ブロードキャストでパブリッシュするコンテンツをサブスクライバ側にルーティングする機能をチャネルに提供します。 https://railsguides.jp/action_cable_overview.html#%E3%82%B9%E3%83%88%E3%83%AA%E3%83%BC%E3%83%A0 より

ということを行っているようです。

# app/channels/timelines_channel.rb
class TimelinesChannel < ApplicationCable::Channel
  def subscribed
    stream_from "timelines_channel"
    ActionCable.server.broadcast "timelines_channel", timeline: Timeline.take(10) }
  end
end

broadcastする

上記でも触れましたが、以下のように記述することで任意のchannelのsubscriberにデータをbroadcastできます。

以下は、createしたtimelinetimelines_channelのsubscriberにbroadcastしています。

timeline = Timeline.create(title: "分報だよ")
ActionCable.server.broadcast "timelines_channel", timeline: timeline

broadcastされたデータを受け取る

最後にbroadcastされたデータはフロントエンド側で、以下のようにcreateしたchannelの中で受け取ることができます。

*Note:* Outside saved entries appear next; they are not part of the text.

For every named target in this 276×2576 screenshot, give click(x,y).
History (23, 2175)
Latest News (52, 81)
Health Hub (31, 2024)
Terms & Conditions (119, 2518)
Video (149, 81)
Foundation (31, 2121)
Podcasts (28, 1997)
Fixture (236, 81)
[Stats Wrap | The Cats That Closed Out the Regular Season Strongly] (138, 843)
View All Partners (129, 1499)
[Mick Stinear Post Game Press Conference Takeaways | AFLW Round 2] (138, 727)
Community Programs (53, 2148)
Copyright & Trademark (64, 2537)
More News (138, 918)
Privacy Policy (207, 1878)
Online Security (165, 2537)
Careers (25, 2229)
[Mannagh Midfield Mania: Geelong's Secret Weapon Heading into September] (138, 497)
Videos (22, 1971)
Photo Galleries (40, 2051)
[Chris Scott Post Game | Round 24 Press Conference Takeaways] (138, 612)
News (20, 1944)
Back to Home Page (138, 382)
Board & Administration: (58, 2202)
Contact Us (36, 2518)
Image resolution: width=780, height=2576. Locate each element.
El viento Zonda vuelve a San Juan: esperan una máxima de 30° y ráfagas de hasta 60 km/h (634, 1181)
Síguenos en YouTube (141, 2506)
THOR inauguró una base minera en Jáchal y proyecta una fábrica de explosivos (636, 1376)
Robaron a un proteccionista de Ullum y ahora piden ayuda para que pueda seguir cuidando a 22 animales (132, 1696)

以下は、受け取ったdataをコンソールログに表示するという処理です。

// app/javascript/channels/timelines_channel.js
import consumer from "./consumer"
consumer.subscriptions.create({ channel: "TimelinesChannel" }, 
    received(data) {
        console.log(data)
      }
)

まとめ

上記の流れをまとめると以下のようになります。

  1. consumerを設定(JS側)
  2. subscriptionを確立(JS側)
  3. subscriptionが確立されようとしたときにハンドシェイクが送られる
  4. リクエストを受け取ってWebSocketコネクションを確立するかを判断(Rails側)
  5. WebSocketコネクションが確立されたら、subscriptionを作成
  6. subscribeされた時にどのような処理を行うかを記述(Rails側)
  7. データをbroadcastする処理を記述(Rails側)
  8. broadcastされたデータを受け取る処理を記述(JS側)

このように設定や処理を記述することにより、サーバー・ブラウザ間でWebSocket通信が行われます。

この記事を通して、ActionCableが実現しているWebSocket通信の概要が少しで伝わったなら幸いです。

また、自分は上記のように理解してこの記事を書きましたが、理解や記述が間違っているところなどがあれば教えていただけると大変嬉しいです。

参考にさせていただいた資料

追記

  • 2020.11.08 WebSocket と pub/sub モデルの概念を混同して説明していたため修正。